Flatland (Jenna Bass, 2019)

Flatland
di Jenna Cato Bass – Sudafrica/Ger/Lux 2019
con Nicole Fortuin, Faith Baloyi
*

Visto allo Spazio Oberdan, in originale con sottotitoli (FESCAAAL).

In fuga da una traumatica prima notte di nozze, Natalie (Nicole Fortuin) uccide il prete che l'aveva sposata e scappa insieme all'amica e "sorella di latte" Poppie (Izel Bezuidenhout), una sciroccata che si è fatta mettere incinta da un camionista. Insieme, le due partono come Thelma & Louise, ma sulle loro tracce c'è Beauty Cuba (Faith Baloyi), solitaria poliziotta appassionata di telenovelas, che intende scagionare l'ex fidanzato Billy, auto-accusatosi dell'omicidio (e "incastrato" da Bakkies, il marito di Natalie, figlio del capo della polizia). Un film sconclusionato, rocambolesco, con una sceneggiatura convoluta ed sovrabbondante, personaggi idioti (è praticamente impossibile empatizzare con chiunque di loro, compresa Natalie, che parla al proprio cavallo come se fosse sua madre) e alcuni fra gli attori più inespressivi che abbia mai visto. La regista vorrebbe giocare con i generi (dal western al thriller d'azione, dal melodramma alla denuncia sociale), ma fa un pasticcio senza alcun senso della misura, privo di grazia e di equilibrio, che procede per accumulo in maniera goffa e insensata, forse nel tentativo di fare il verso ad alcune (brutte) pellicole post-moderne americane.

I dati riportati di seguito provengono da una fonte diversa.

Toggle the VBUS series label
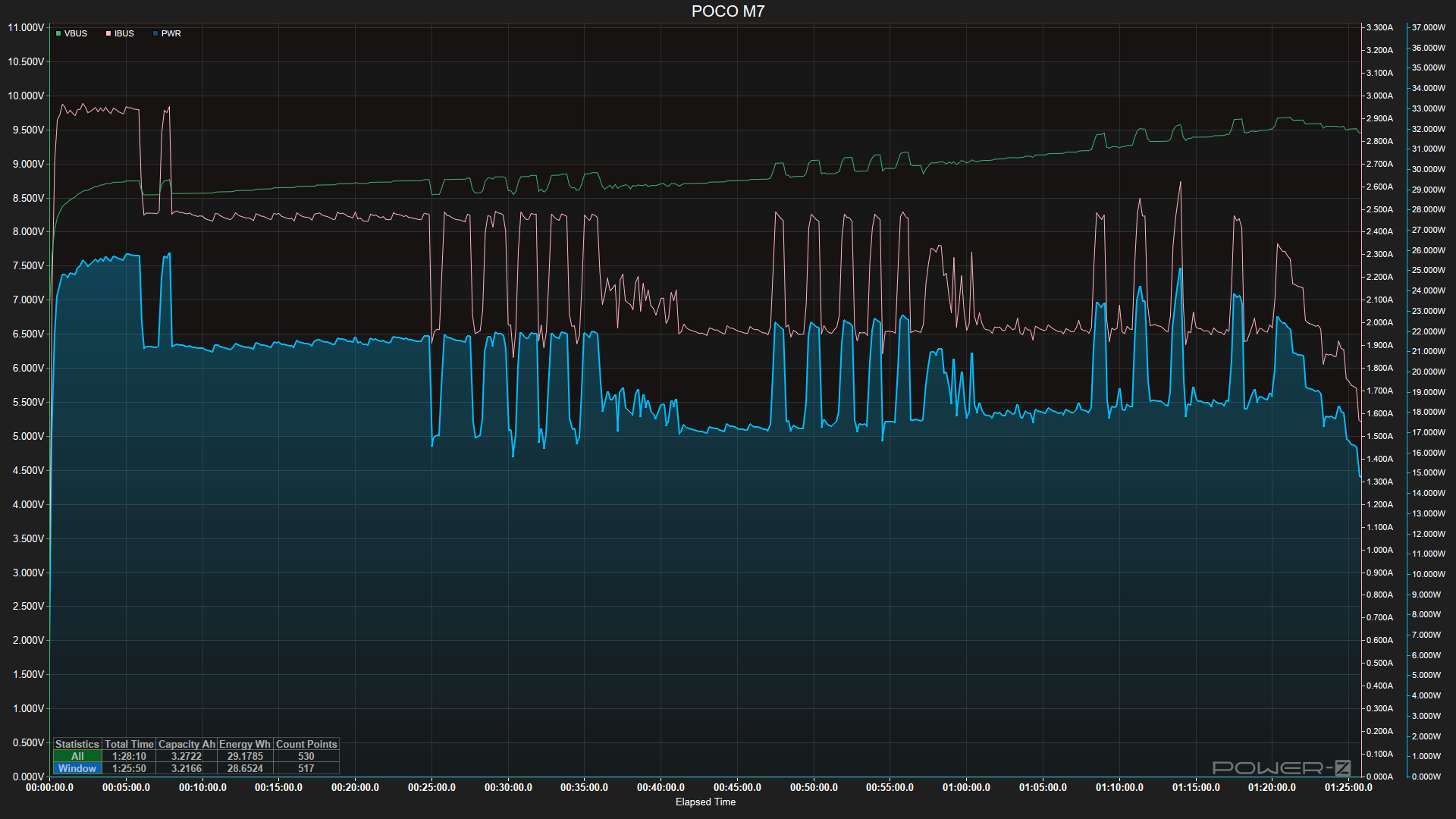This screenshot has height=819, width=1456. [x=76, y=33]
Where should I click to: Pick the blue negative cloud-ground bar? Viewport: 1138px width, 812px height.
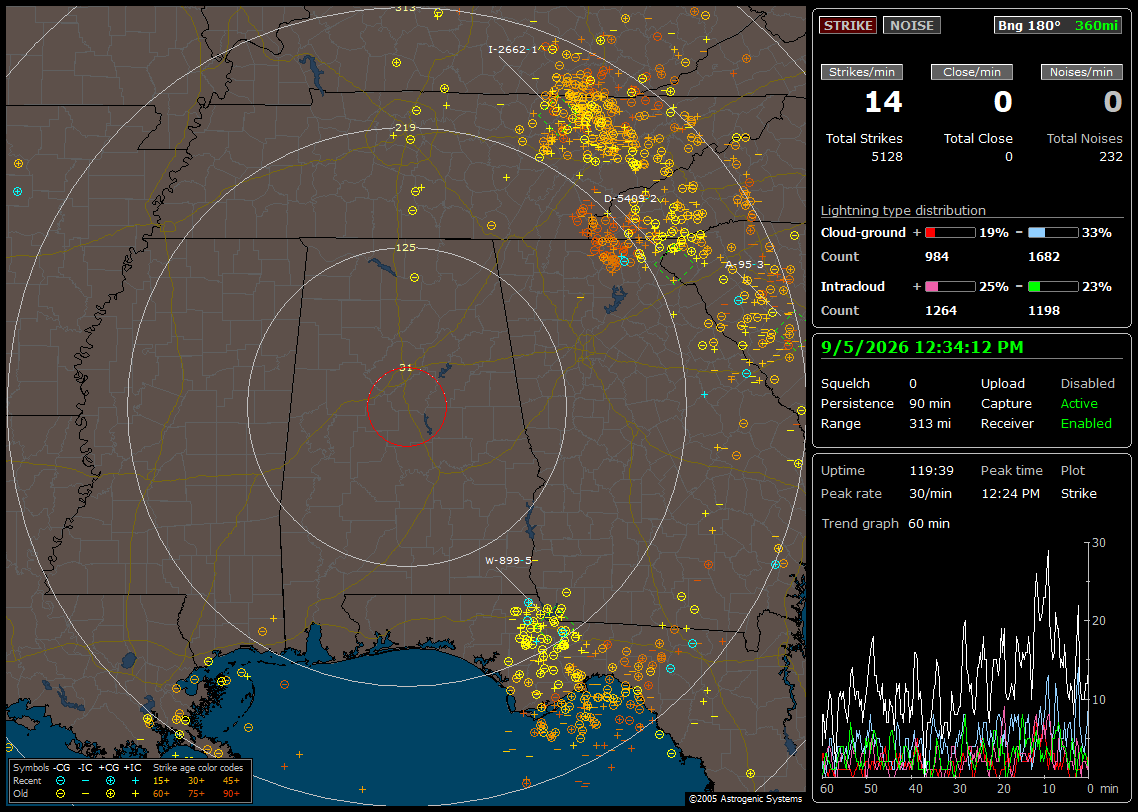[x=1053, y=233]
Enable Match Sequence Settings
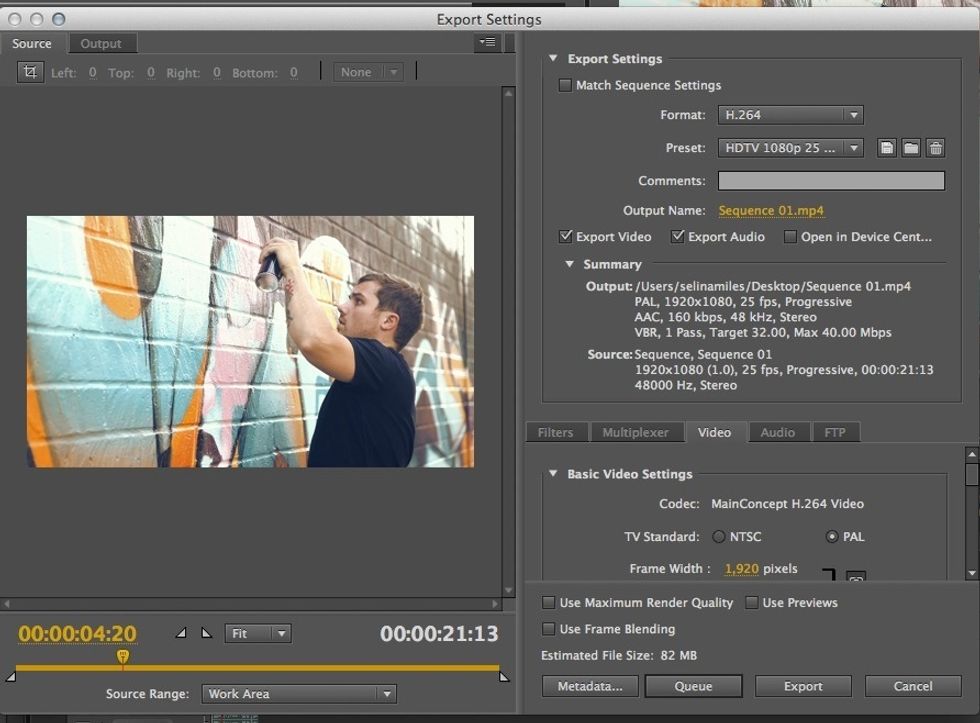This screenshot has width=980, height=723. click(x=566, y=85)
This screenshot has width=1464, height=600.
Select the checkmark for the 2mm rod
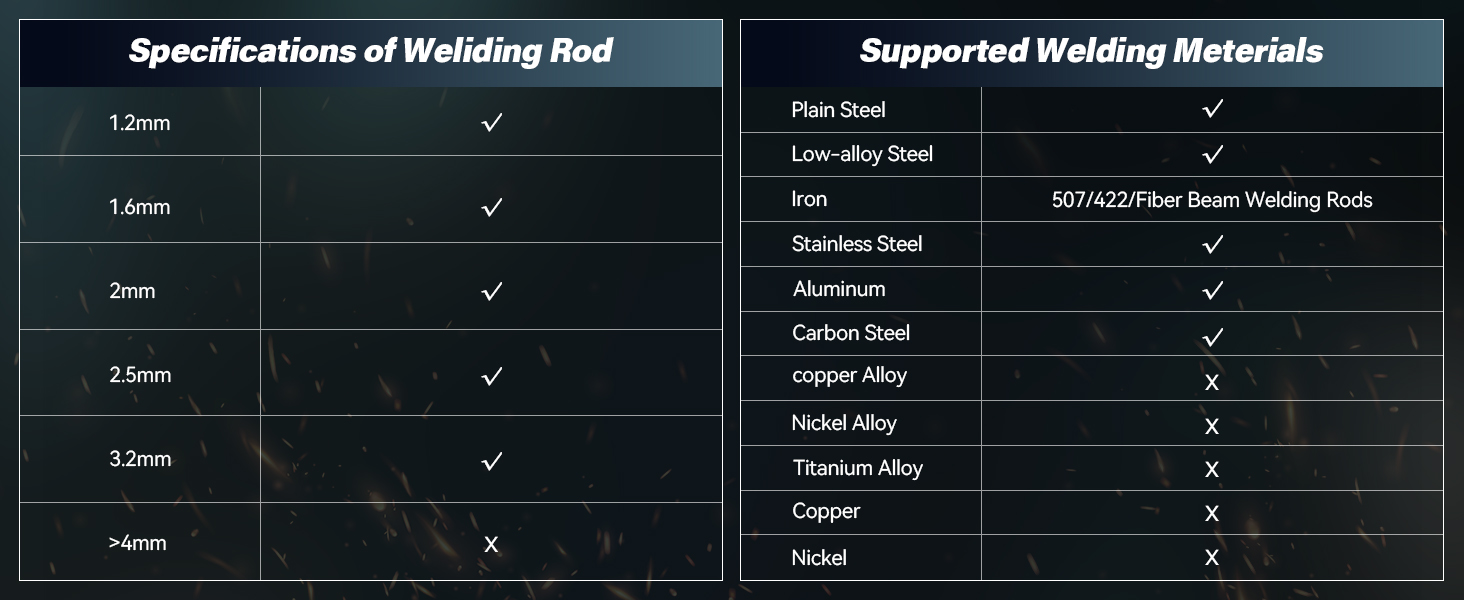pyautogui.click(x=491, y=291)
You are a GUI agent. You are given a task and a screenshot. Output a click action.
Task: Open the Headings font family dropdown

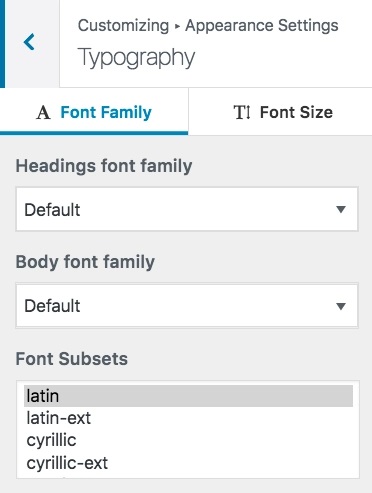[187, 209]
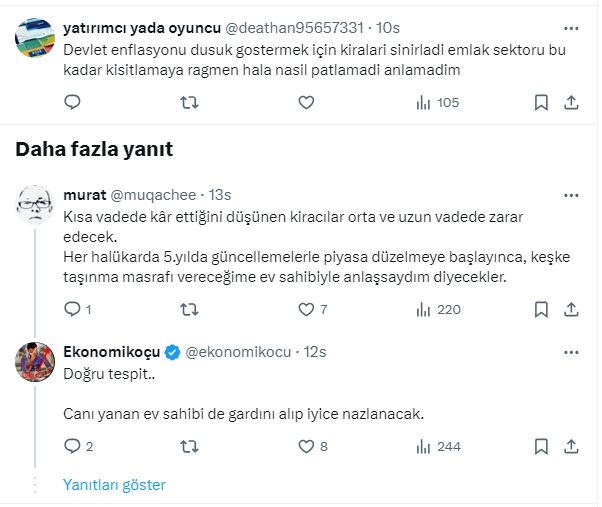Open more options on murat's tweet

pos(571,194)
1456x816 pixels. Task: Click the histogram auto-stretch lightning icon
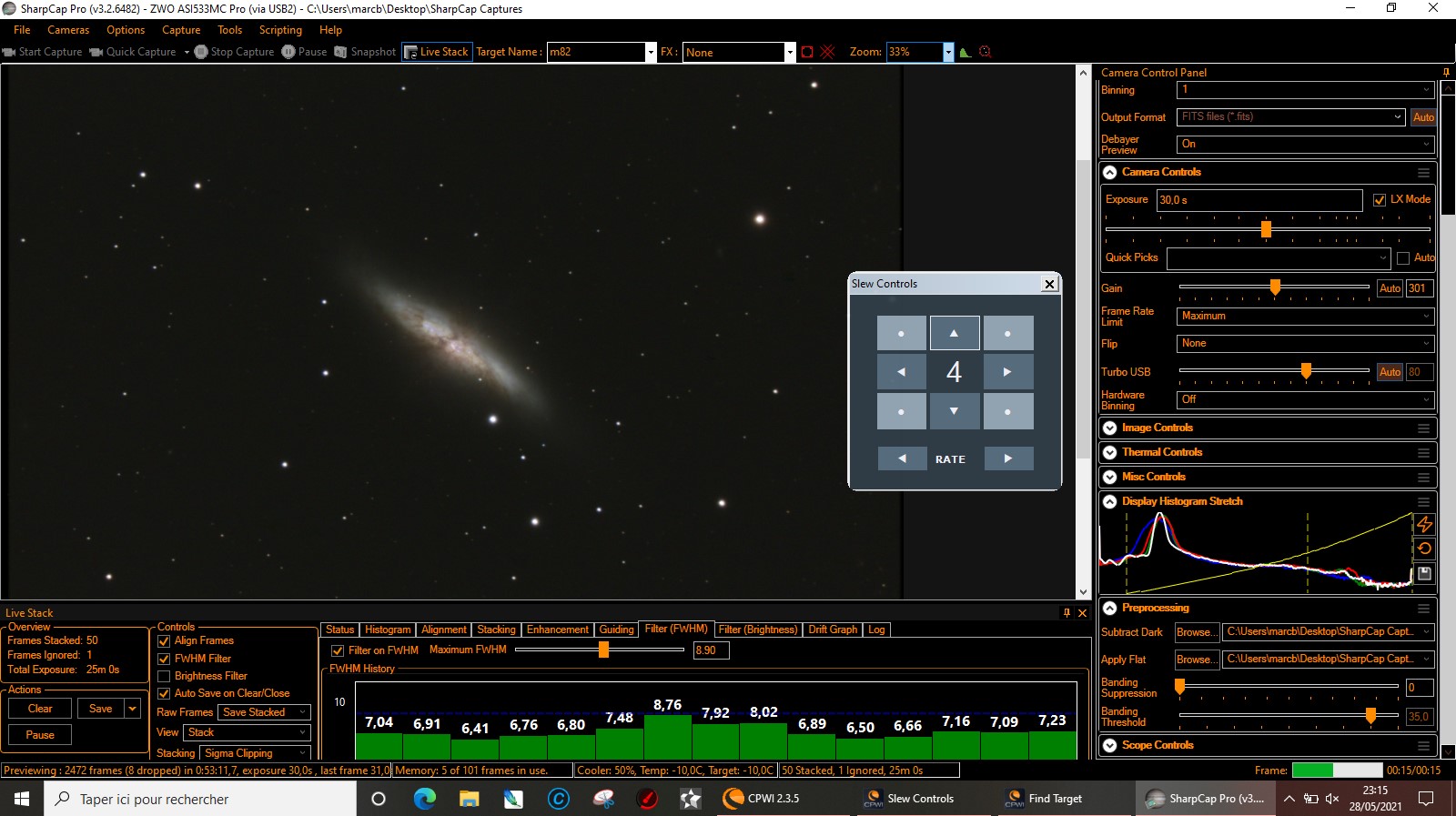point(1425,525)
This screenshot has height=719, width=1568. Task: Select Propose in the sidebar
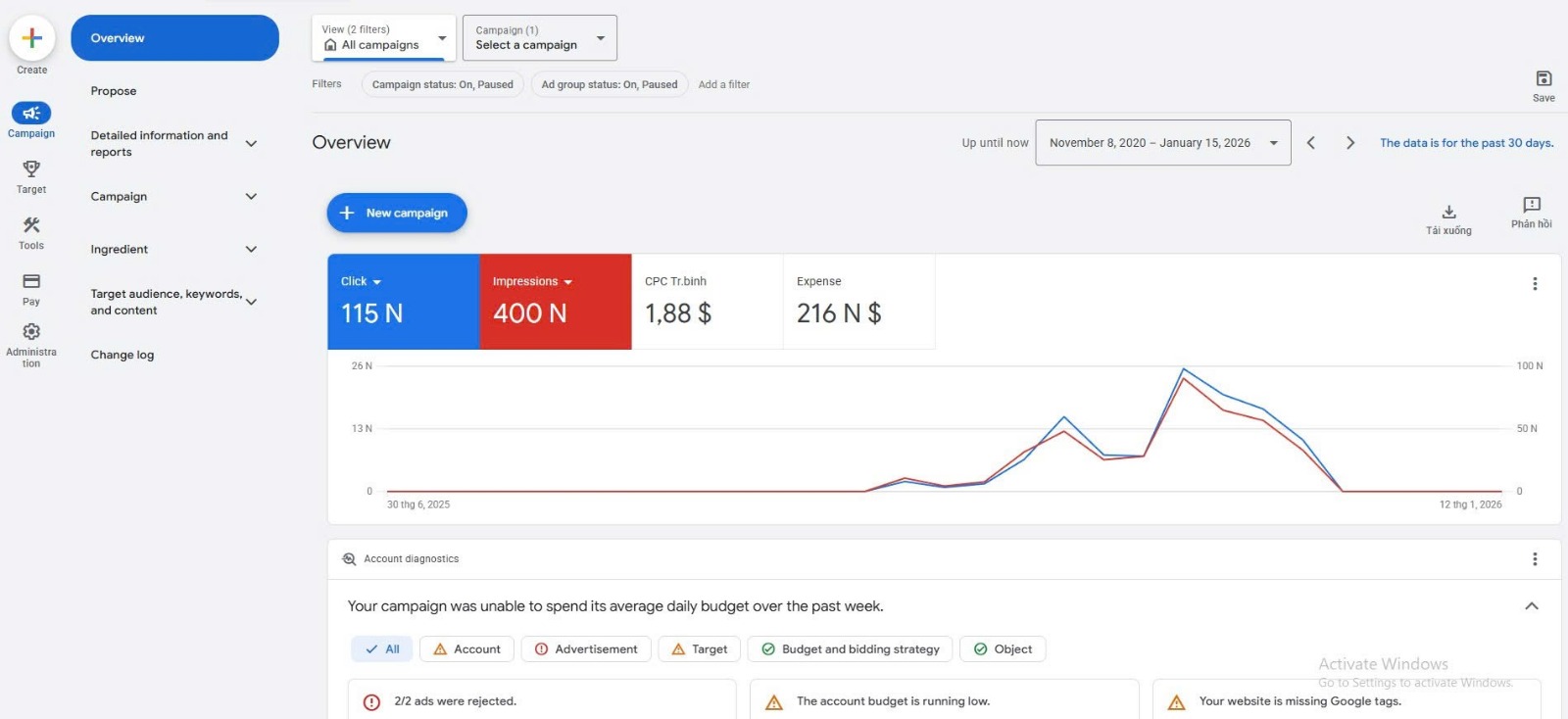[x=114, y=91]
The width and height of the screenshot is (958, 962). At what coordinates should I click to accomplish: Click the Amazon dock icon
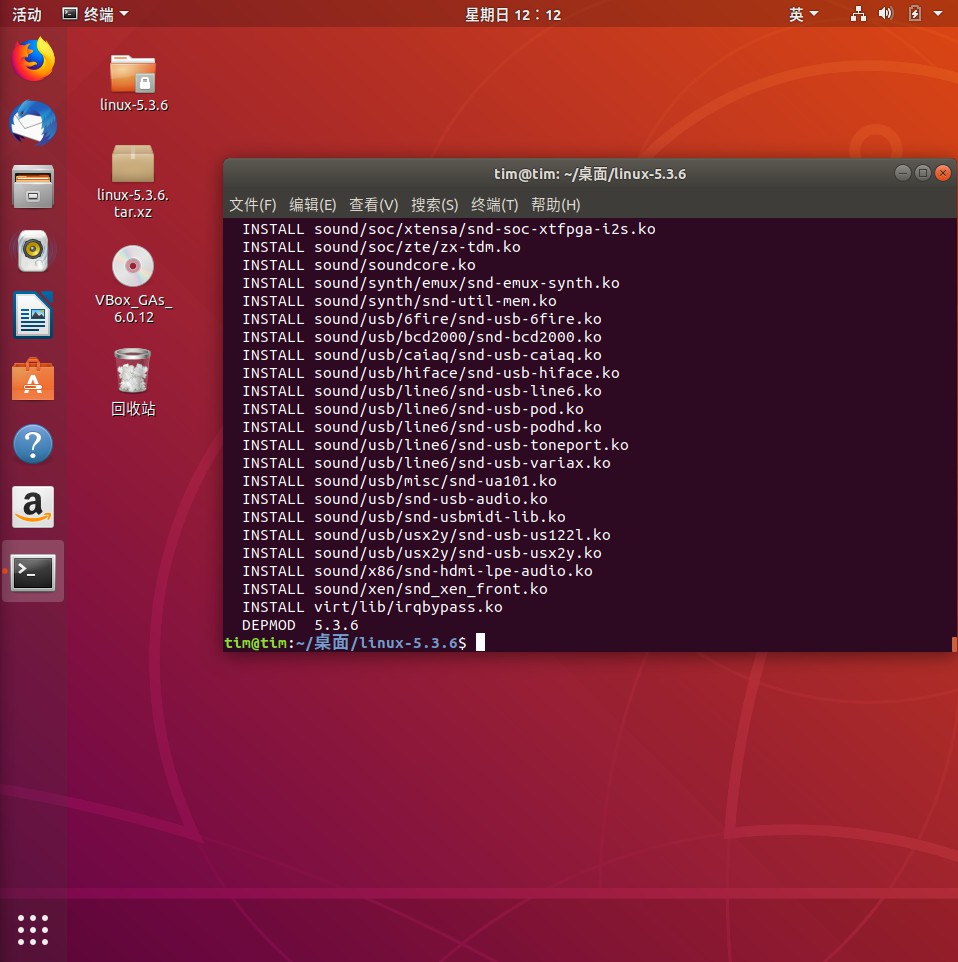(x=33, y=508)
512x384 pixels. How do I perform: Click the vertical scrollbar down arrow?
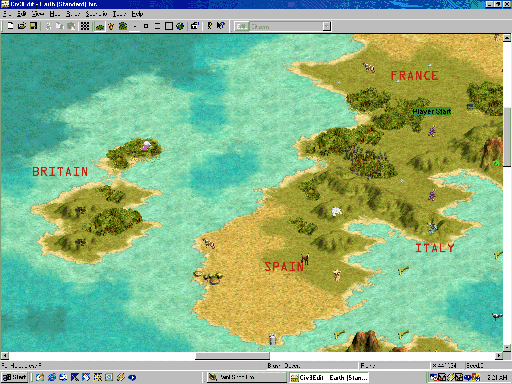[507, 348]
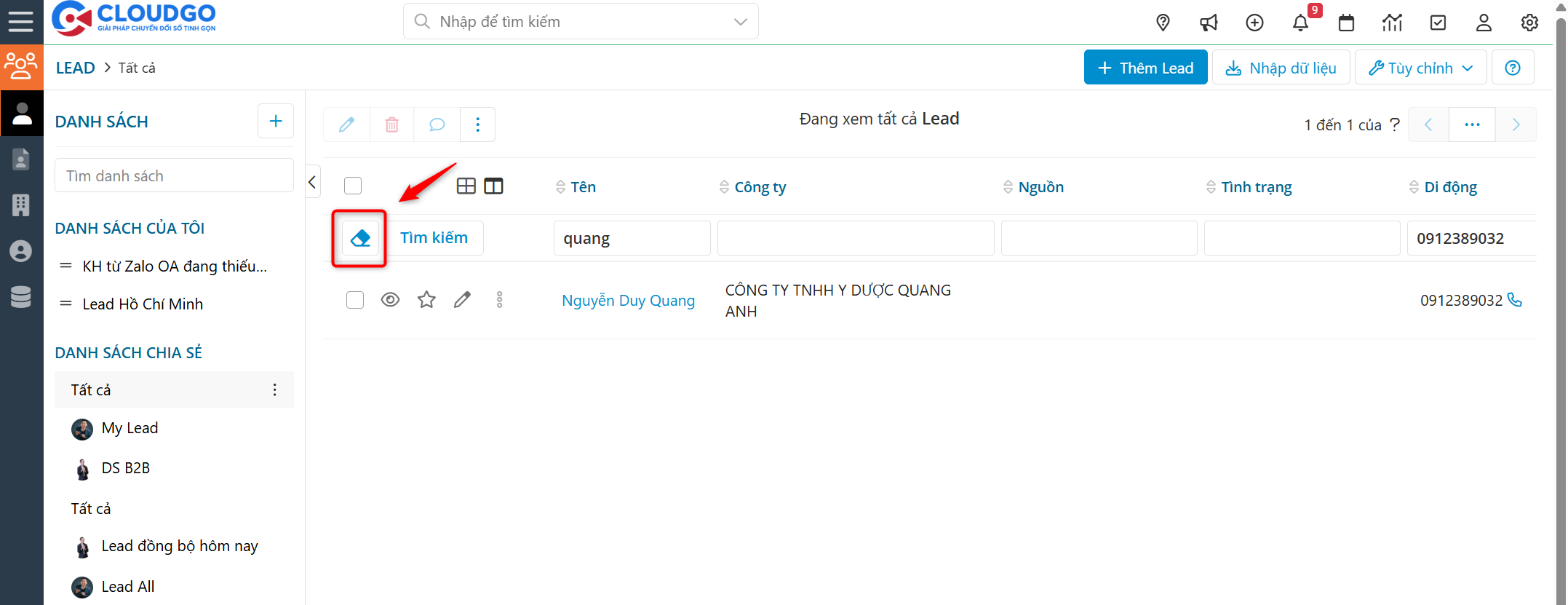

Il titolo (l'unico motivo per cui avevo scelto di vederlo) non ha purtroppo nulla a che fare con il romanzo satirico di Edwin Abbott, ma si riferisce alla piattezza del territorio dove si svolge la storia, la semi-desertica regione del Karoo.

23 marzo 2018

The number (Khalo Matabane, 2017)

The Number
di Khalo Matabane – Sudafrica 2017
con Mothusi Magano, Kevin Smith
**1/2

Visto all'Auditorium San Fedele, in originale con sottotitoli (FESCAAAL).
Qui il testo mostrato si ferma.